WHAT YOU NEED TO DO | Return each line of the data below that contains the string "logo", treating uppercase and lowercase letters as distinct.

DATA PROVIDED |

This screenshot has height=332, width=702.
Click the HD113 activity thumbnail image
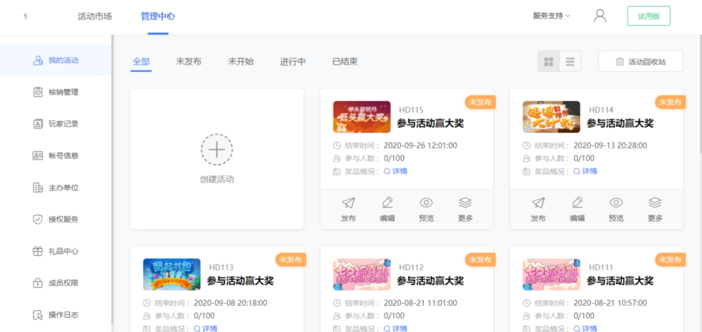click(172, 274)
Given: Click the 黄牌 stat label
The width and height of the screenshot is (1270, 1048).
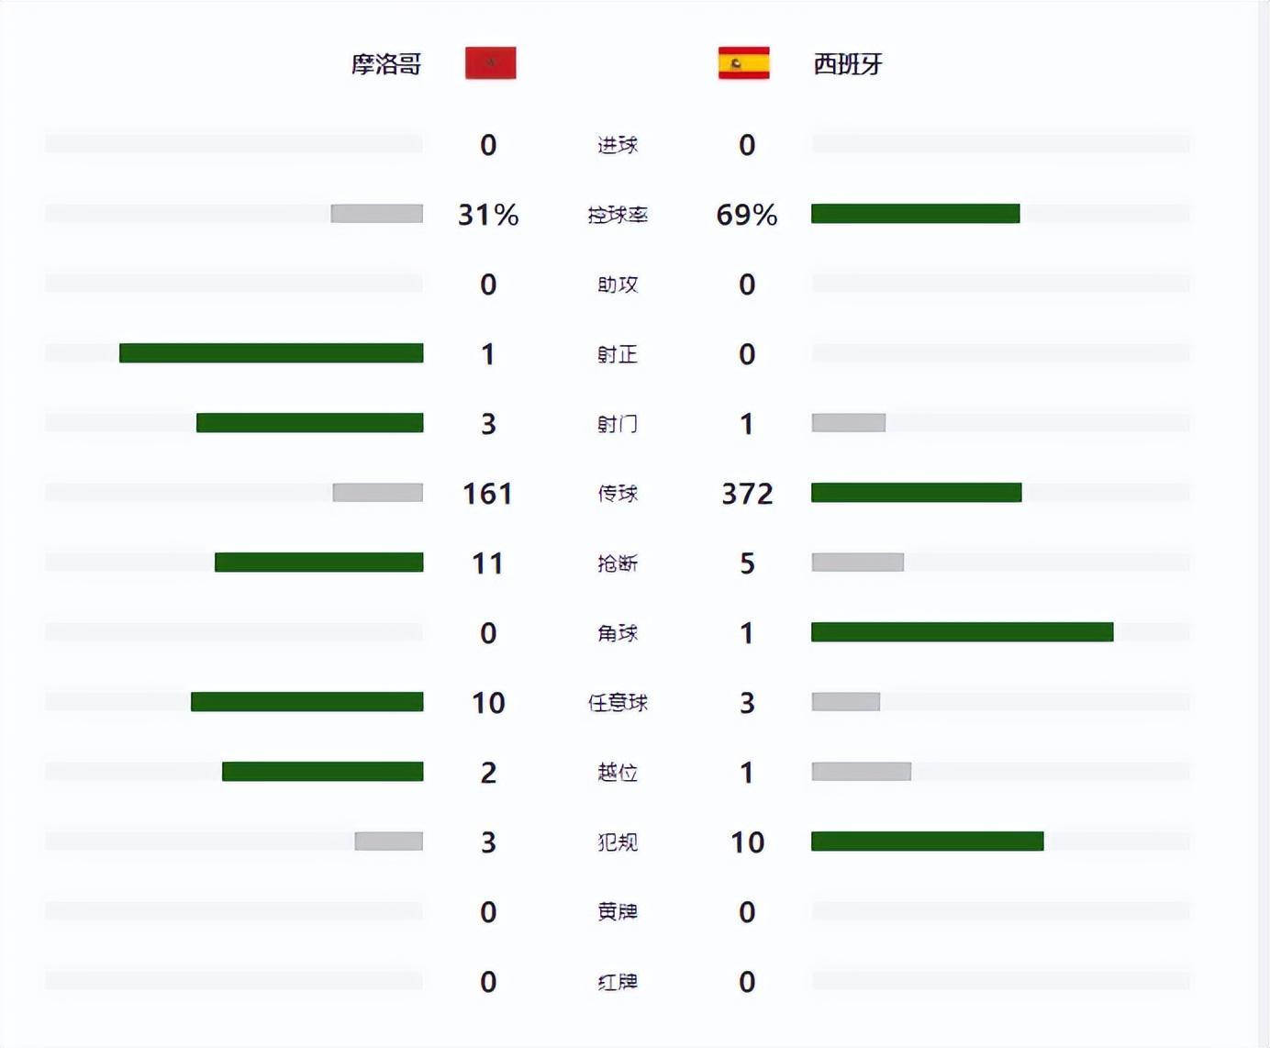Looking at the screenshot, I should point(618,912).
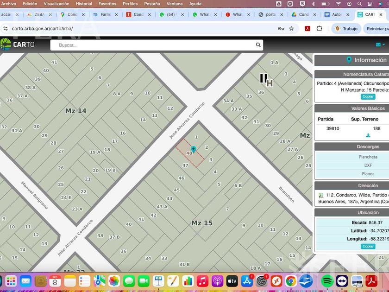Click Copiar under Ubicación

click(368, 246)
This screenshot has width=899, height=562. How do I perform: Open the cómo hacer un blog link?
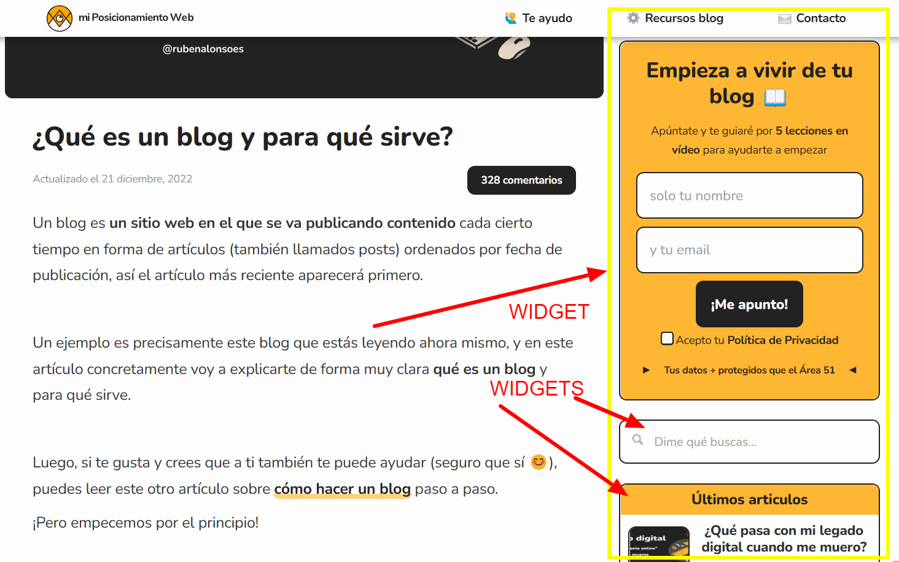(x=342, y=489)
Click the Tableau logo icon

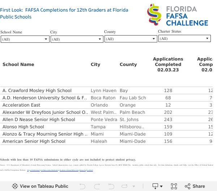(x=15, y=186)
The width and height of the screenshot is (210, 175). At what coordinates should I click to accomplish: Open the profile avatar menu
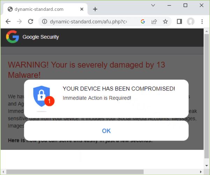coord(190,22)
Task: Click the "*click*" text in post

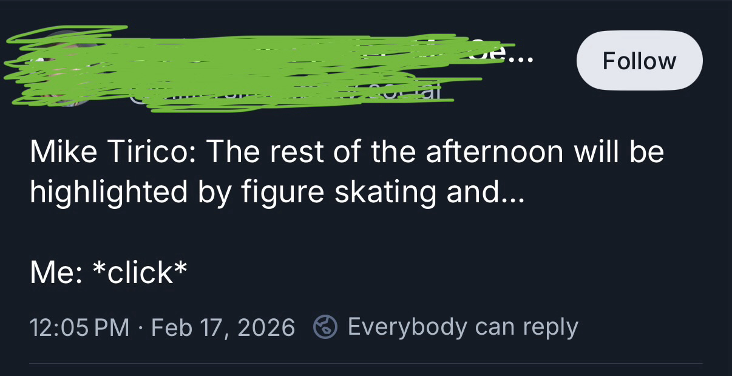Action: pos(138,272)
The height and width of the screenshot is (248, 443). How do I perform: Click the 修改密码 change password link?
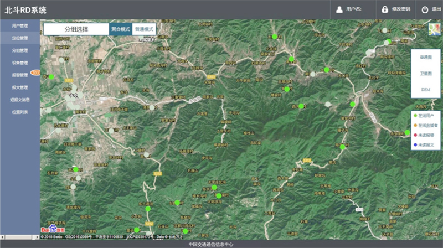click(401, 9)
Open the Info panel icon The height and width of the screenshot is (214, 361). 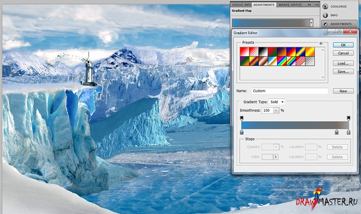(325, 15)
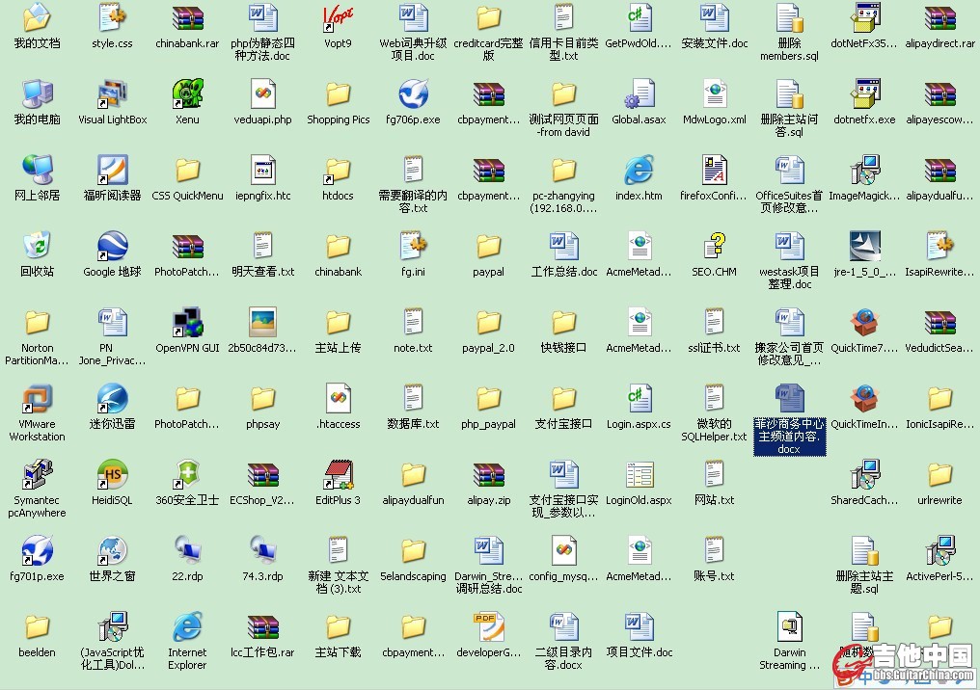This screenshot has height=690, width=980.
Task: Open the 回收站 Recycle Bin
Action: pyautogui.click(x=37, y=247)
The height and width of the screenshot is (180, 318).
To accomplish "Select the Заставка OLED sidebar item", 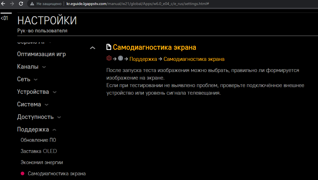I will (39, 151).
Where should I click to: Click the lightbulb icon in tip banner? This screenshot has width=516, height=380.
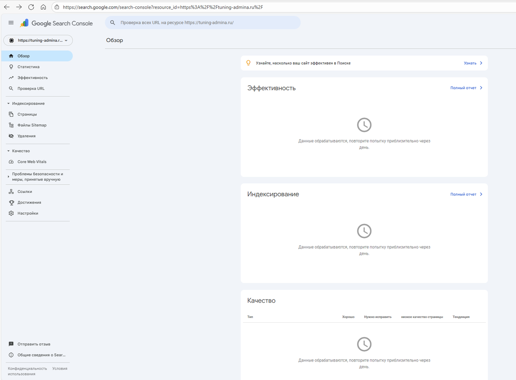coord(248,63)
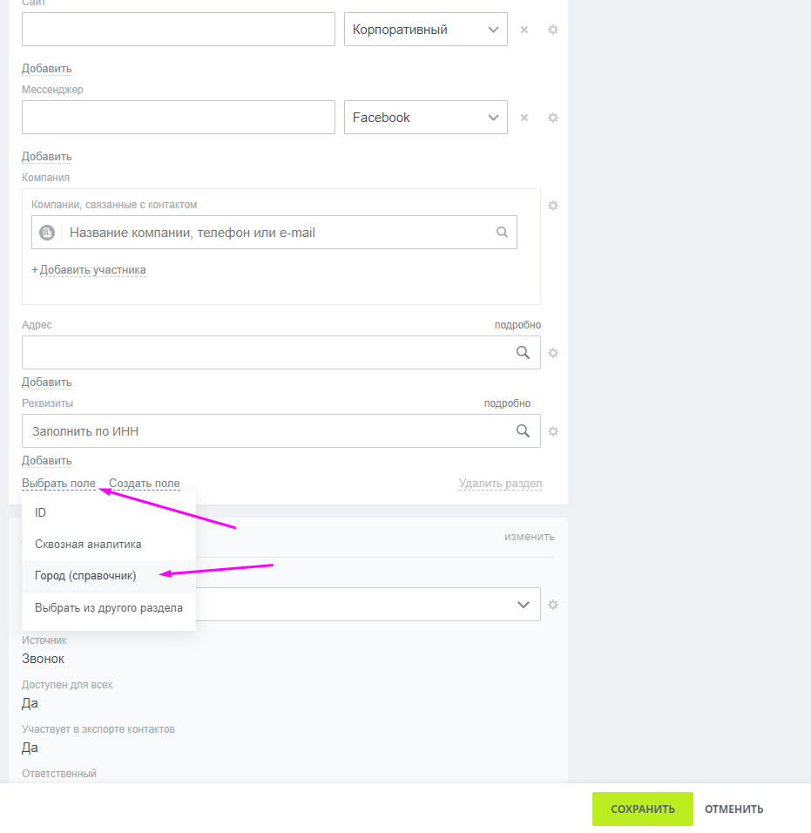
Task: Click the gear icon beside the website field
Action: click(x=552, y=30)
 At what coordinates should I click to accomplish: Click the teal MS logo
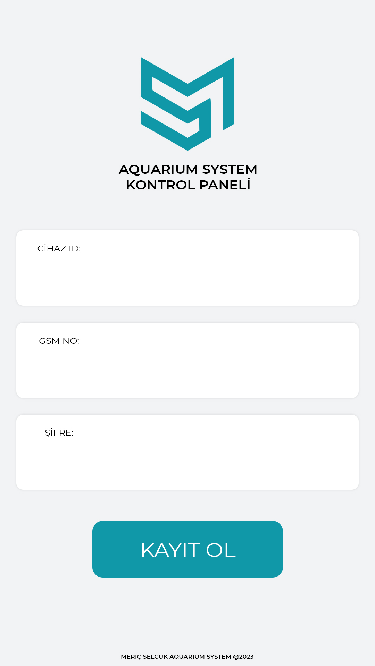point(188,104)
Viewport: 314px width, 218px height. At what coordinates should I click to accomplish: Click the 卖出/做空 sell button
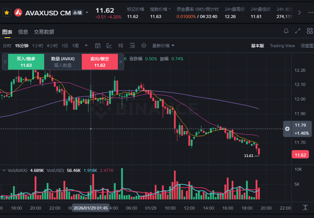[x=100, y=62]
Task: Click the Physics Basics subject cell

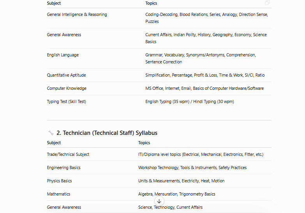Action: [x=59, y=181]
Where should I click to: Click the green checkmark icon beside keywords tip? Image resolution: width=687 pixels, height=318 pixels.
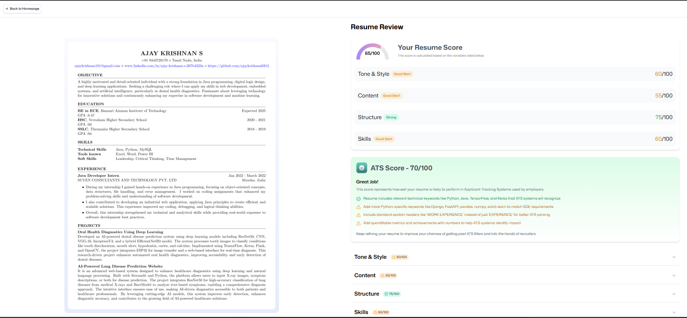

OUTPUT BELOW |
Click the Tableau logo icon
 At what coordinates should I click to accomplish: Click the teal MS logo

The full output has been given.